What I discovered is that some food was OK – the obvious soft foods such as apple sauce and eggs. Cheese and sliced tomatoes were OK, if I ate them on the other side of my mouth. But some foods, such as broccoli and lettuce and raisin bran had the annoying habit of drifting to the wrong side of the mouth. MISERY!

Finally, the day of the procedure came. It’s not nearly as painful as it apparently was a generation ago. And while I was tired afterwards, and the mouth was sore from the manipulation, pain from the infection went away almost instantly. I still need to go back to my primary dentist to get the tooth capped. Visit this site https://dugasdental.com/ if you have dental problems.

I’ll admit I now regret my customer service orientation at work that, as it turned out, cost me two weeks of unnecessary pain.

MOVIE REVIEW: The Glass Castle

Woody Harrelson is Rex, who is forever promising to design and build the titular structure.

Three or four years ago, someone recommended to my wife that she read The Glass Castle, a memoir by Jeanette Walls about her unconventional growing up with her two sister and a brother. So she was anxious to see the movie in which “a young girl comes of age in a dysfunctional family of nonconformist nomads with a mother who’s an eccentric artist and an alcoholic father who would stir the children’s imagination with hope as a distraction to their poverty.”

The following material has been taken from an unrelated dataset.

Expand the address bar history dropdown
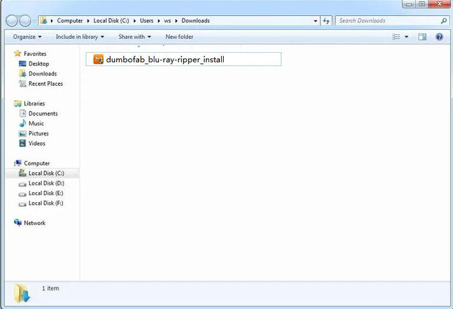The width and height of the screenshot is (453, 309). pyautogui.click(x=316, y=21)
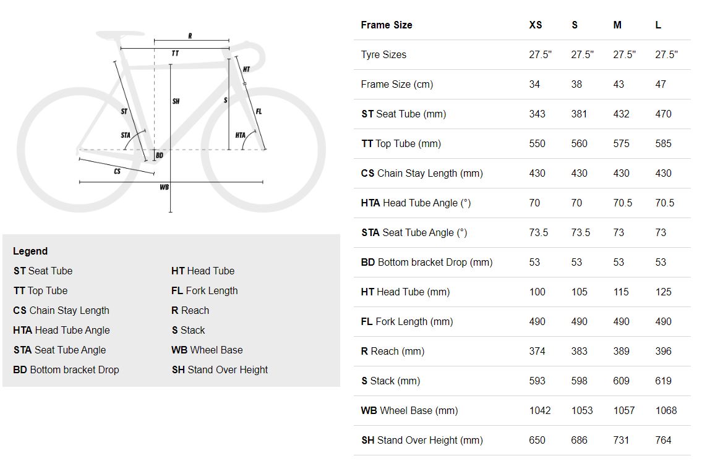Click WB Wheel Base (mm) row label
Viewport: 702px width, 469px height.
pos(409,410)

The good news is that, in all the story jumping back and forth in time, I always knew when we were in the narrative, even with three sets of children. Movie magic at its best. For instance, Jeanette was played by Chandler Head as the youngest iteration, the one who suffers a defining accident in the movie. My wife says that in the book, the child was even younger, three or four.

Then the growing up Jeanette, who ends up in the deep end of the pool, was played by Ella Anderson, who, heaven help me, I recognize from the Daughter watching the annoying show Henry Danger. Both the younger iterations were quite good.

Jeanette as an adult was played by Brie Larson, who was so good in the movie Room that she won an Oscar. Here she plays one note for a long time, a fairly blank facial expression. I suppose she’s supposed to be showing how closed off she’s become by her upbringing. But it isn’t until an arm wrestling match between her fiance David (Max Greenfield) and her father (Woody Harrelson) that she shows much emotion at all.

Harrelson as Rex, who is forever promising to design and build the titular structure, is very good as an maddeningly intelligent dreamer, whose views on the economic system are not entirely wrong. (You see the REAL Rex at the end of the film.) Naomi Watts as the mom, Rose Mary, has less to do, but is fine.

I guess the problem is the disjointed storytelling made me feel that 127 minutes. Perhaps if with a different linear flow, and some judicious editing, it worked better for me and the critics.

But The Wife and The Daughter evidently enjoyed The Glass Castle more than I.